Check out this La Cornue stove. Check out these vintage Murano glass sconces. Check out my willingness to spend thousands of dollars on luxury amenities that serve no purpose other than to show off on a magazine’s YouTube channel.

This is the “living” room, which is ironic because we are the first people to step foot in here who are not hired contractors. Look at this sorry excuse for a couch—it could be in a museum for brutalist furniture and also in a medical textbook about chronic back pain. The previous owner tried to take a nap on it and damaged their sciatic nerve. Watch me sit on it. I’m the first person to do so since the 1960s.

We are standing on a nineteenth-century Persian rug that costs more than the average American home, and we are all still wearing our shoes. My home in LA has a strict shoes-off policy, because I actually live there and am invested in keeping it clean. This place is like the set of a movie. It is artificially constructed scenery, and it would be awful to spend more than an hour in here. It also smells bad, which doesn’t matter, because you can’t smell through the internet.

Quick PSA: If anyone needs to use the bathroom, do not. The plumbing system has not been installed yet. It would be a waste of money to outfit this place with anything that doesn’t directly translate to positive impressions on social media.

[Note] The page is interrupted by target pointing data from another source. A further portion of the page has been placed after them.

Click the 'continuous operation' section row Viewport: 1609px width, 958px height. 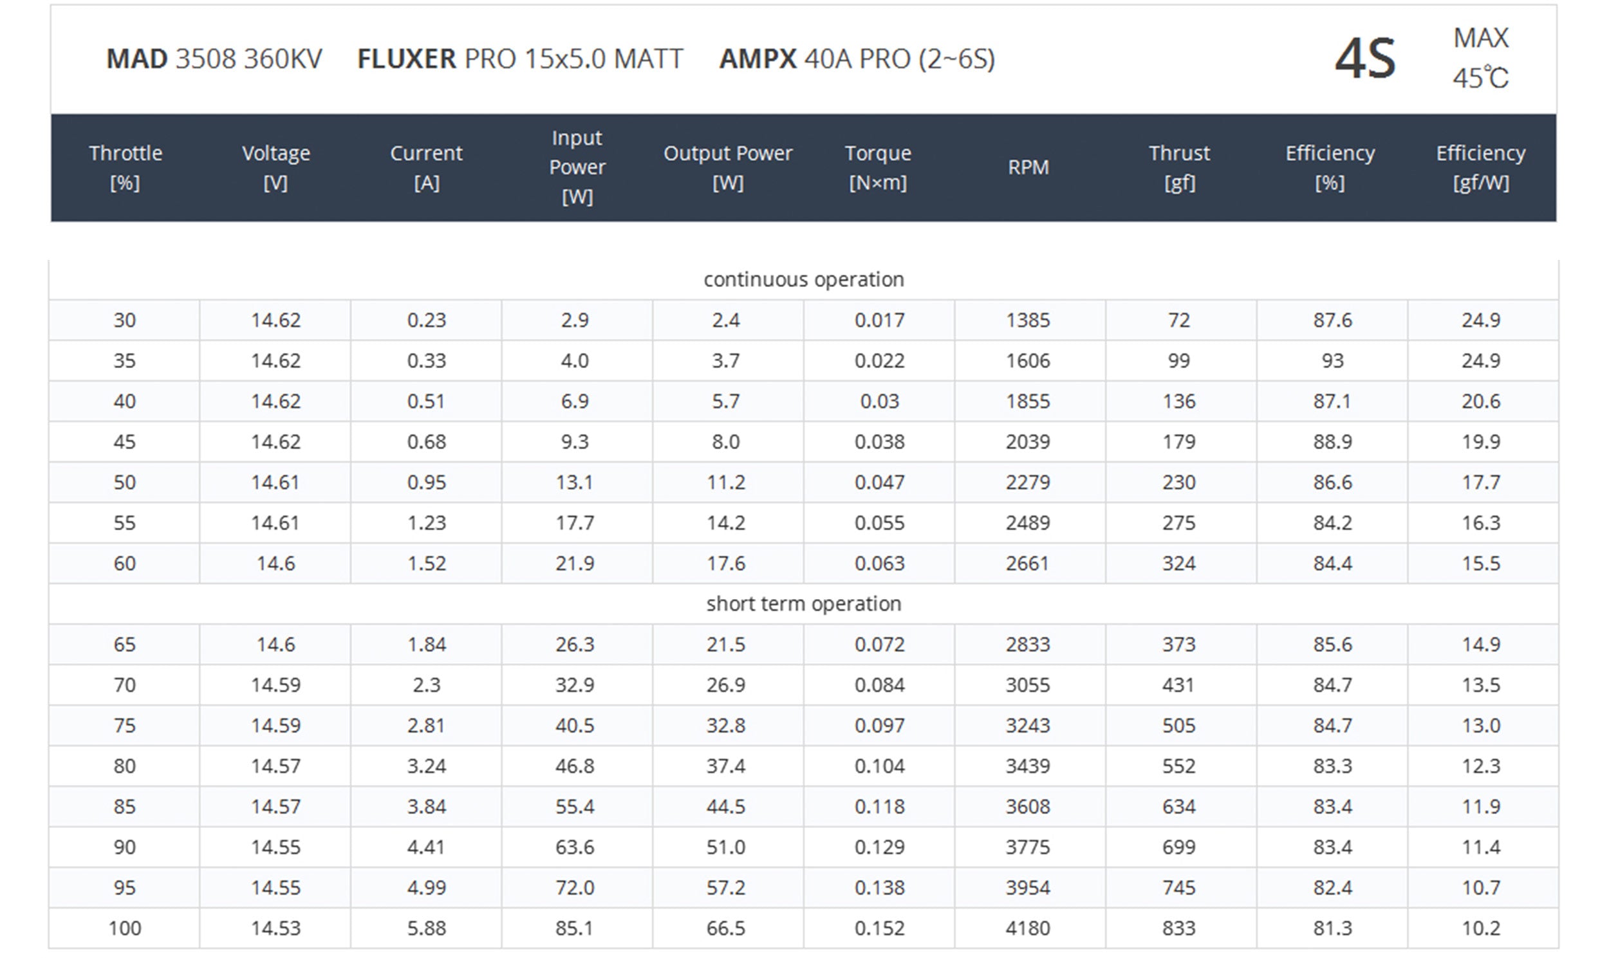[804, 280]
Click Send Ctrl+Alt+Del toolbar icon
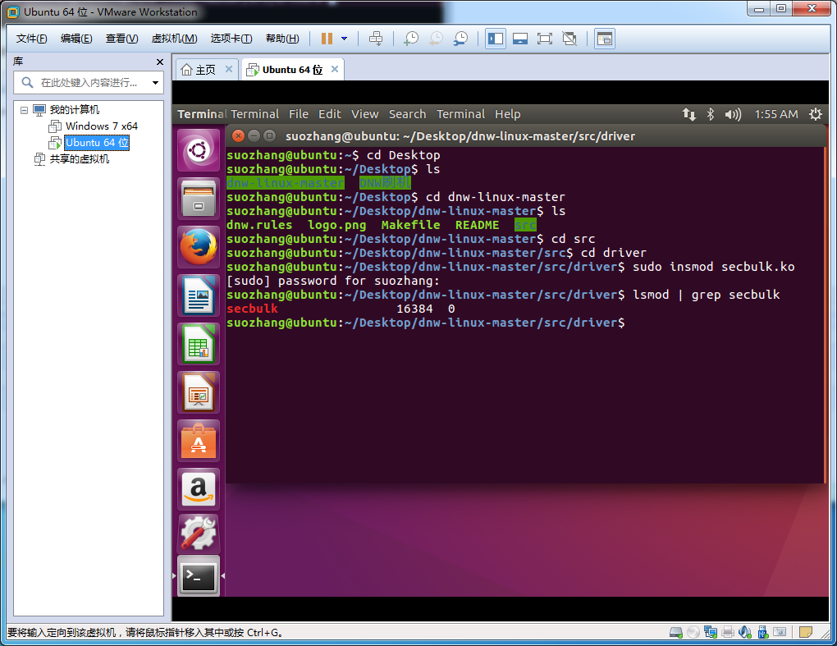The image size is (837, 646). point(375,39)
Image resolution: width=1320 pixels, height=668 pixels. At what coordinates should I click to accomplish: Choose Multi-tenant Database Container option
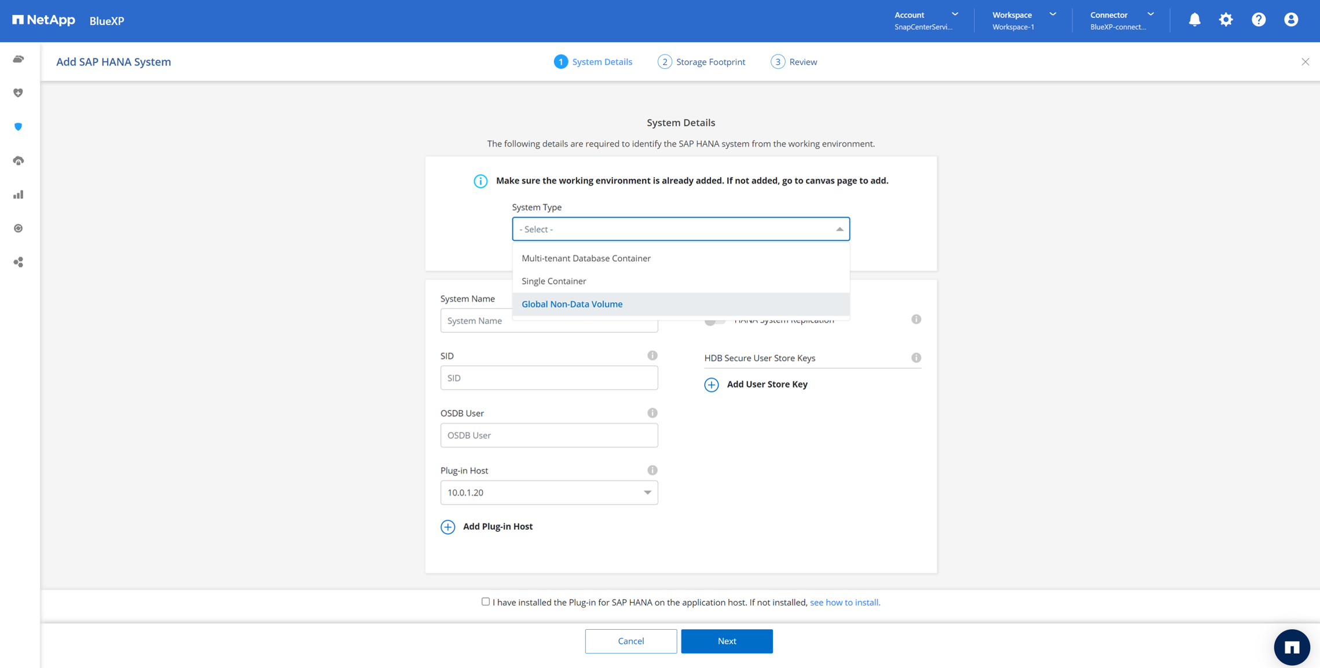586,258
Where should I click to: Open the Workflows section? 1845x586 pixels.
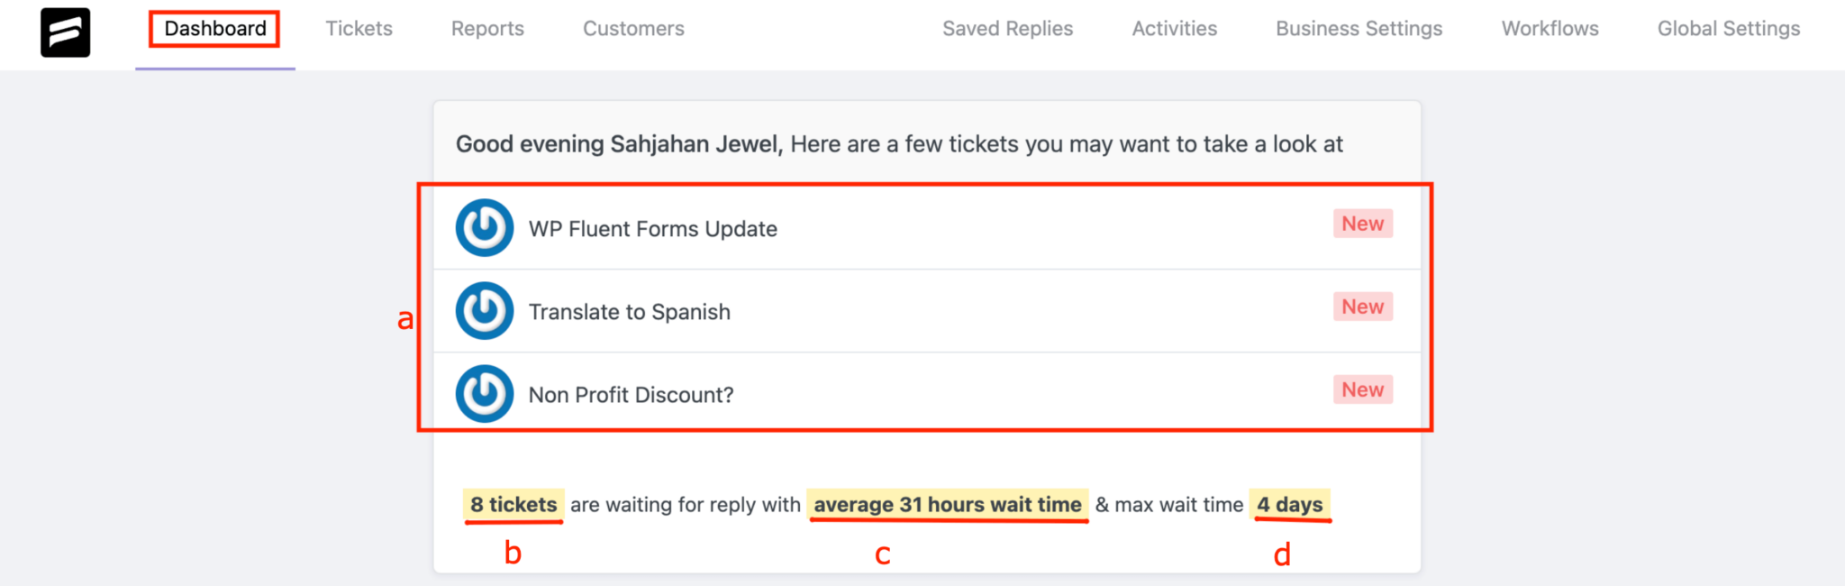pos(1550,29)
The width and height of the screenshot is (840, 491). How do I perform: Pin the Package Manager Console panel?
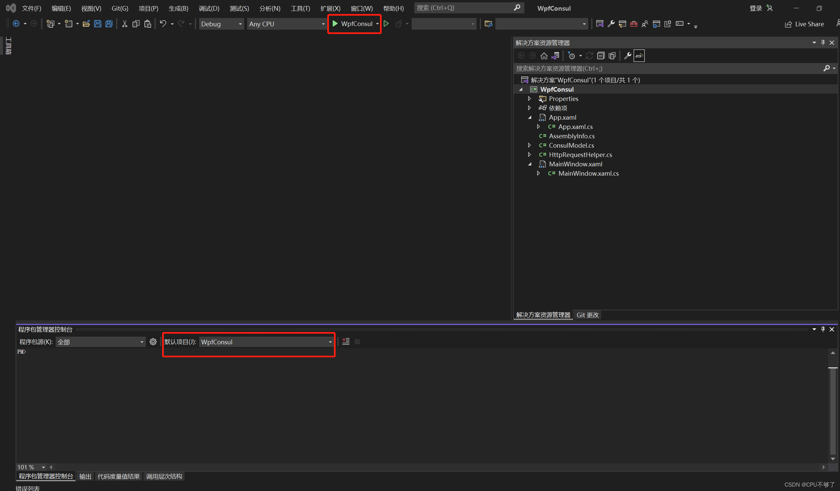click(x=823, y=329)
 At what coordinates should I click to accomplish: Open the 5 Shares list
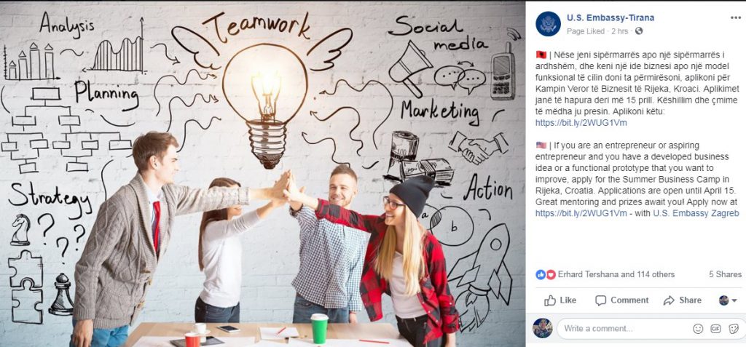tap(725, 274)
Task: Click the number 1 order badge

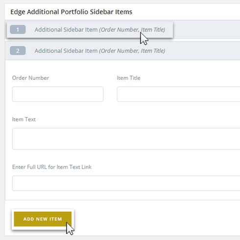Action: tap(18, 29)
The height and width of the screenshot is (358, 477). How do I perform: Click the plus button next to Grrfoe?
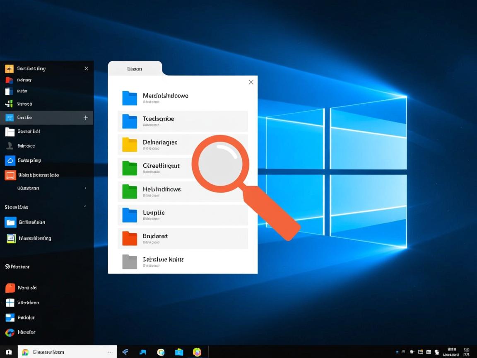[x=85, y=117]
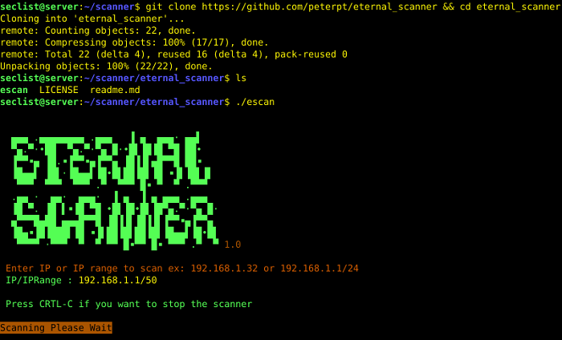This screenshot has width=562, height=340.
Task: Click the 'git clone' command text
Action: pyautogui.click(x=170, y=6)
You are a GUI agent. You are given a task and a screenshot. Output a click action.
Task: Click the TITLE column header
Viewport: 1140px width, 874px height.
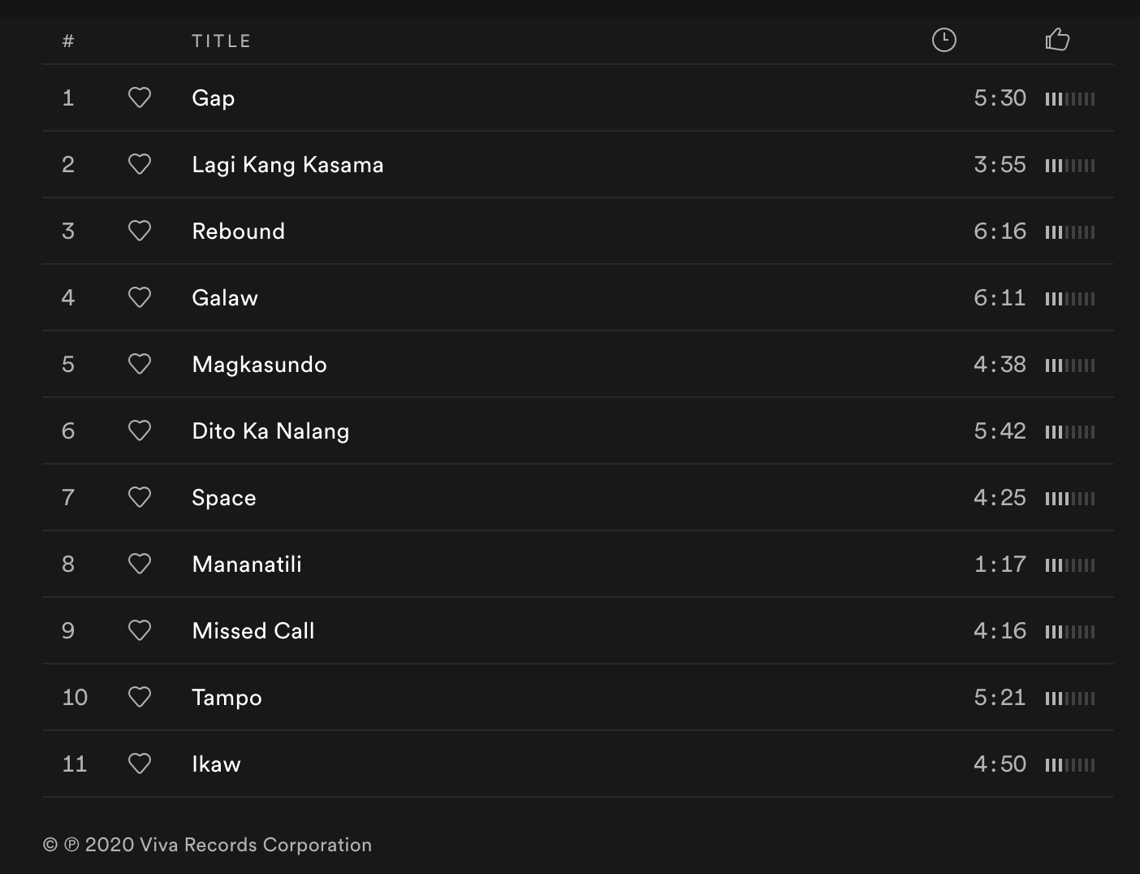[221, 41]
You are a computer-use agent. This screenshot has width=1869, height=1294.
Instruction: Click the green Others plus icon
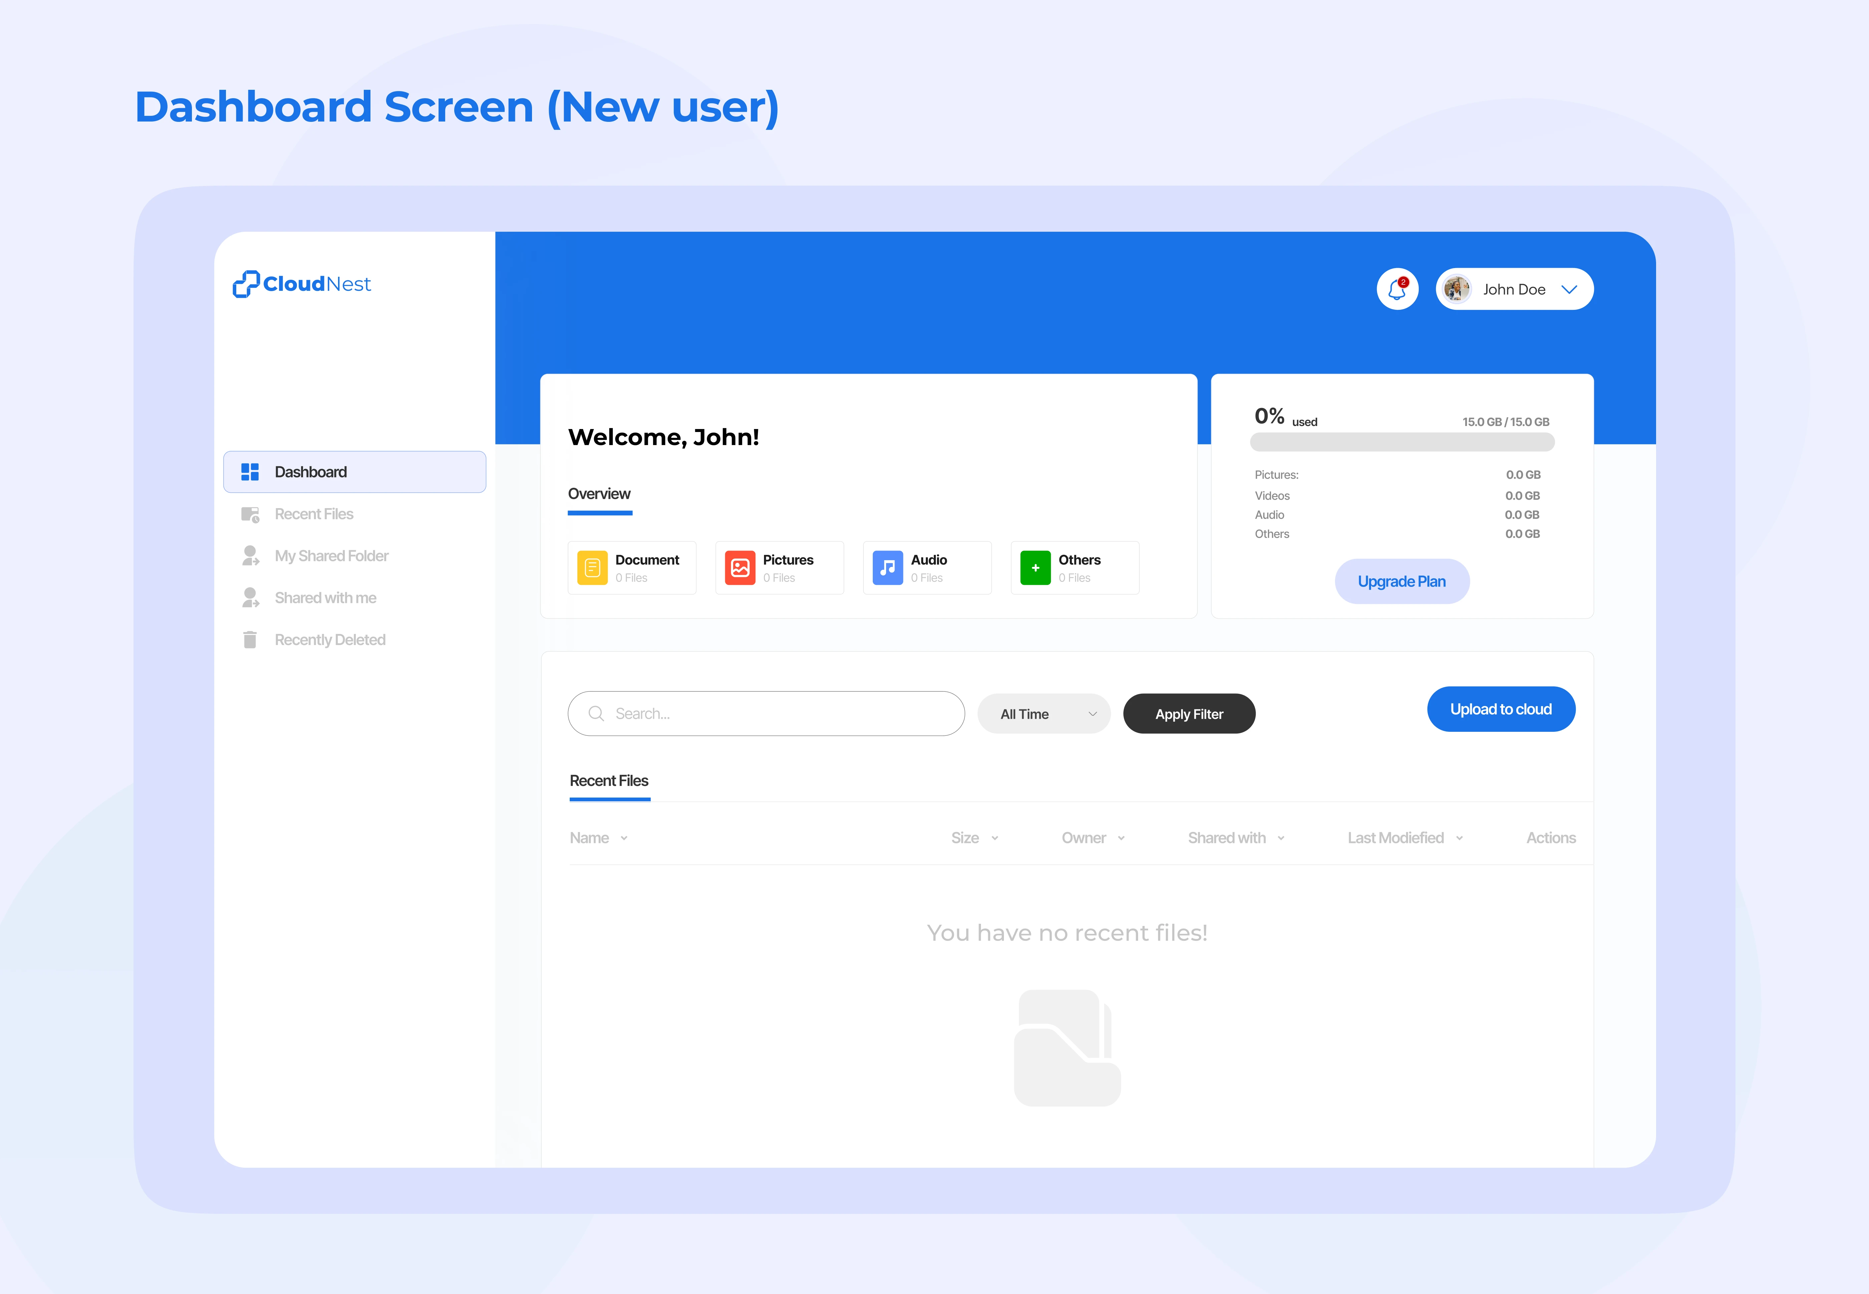1035,568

Home is a very special place. It is somewhere you can relax, be yourself, and let your guard down. It is where messes happen, and memories are made. It is a deeply personal space that I would never show you. That is why we are standing here, in a house I bought three months ago filled with beautiful yet impersonal stuff and countless items meticulously curated to fit my brand.

Thanks for coming, AD, but it’s time for you to leave. Please delete the clip of me throwing wooden logs into the electric fireplace. I didn’t realize that was also a façade.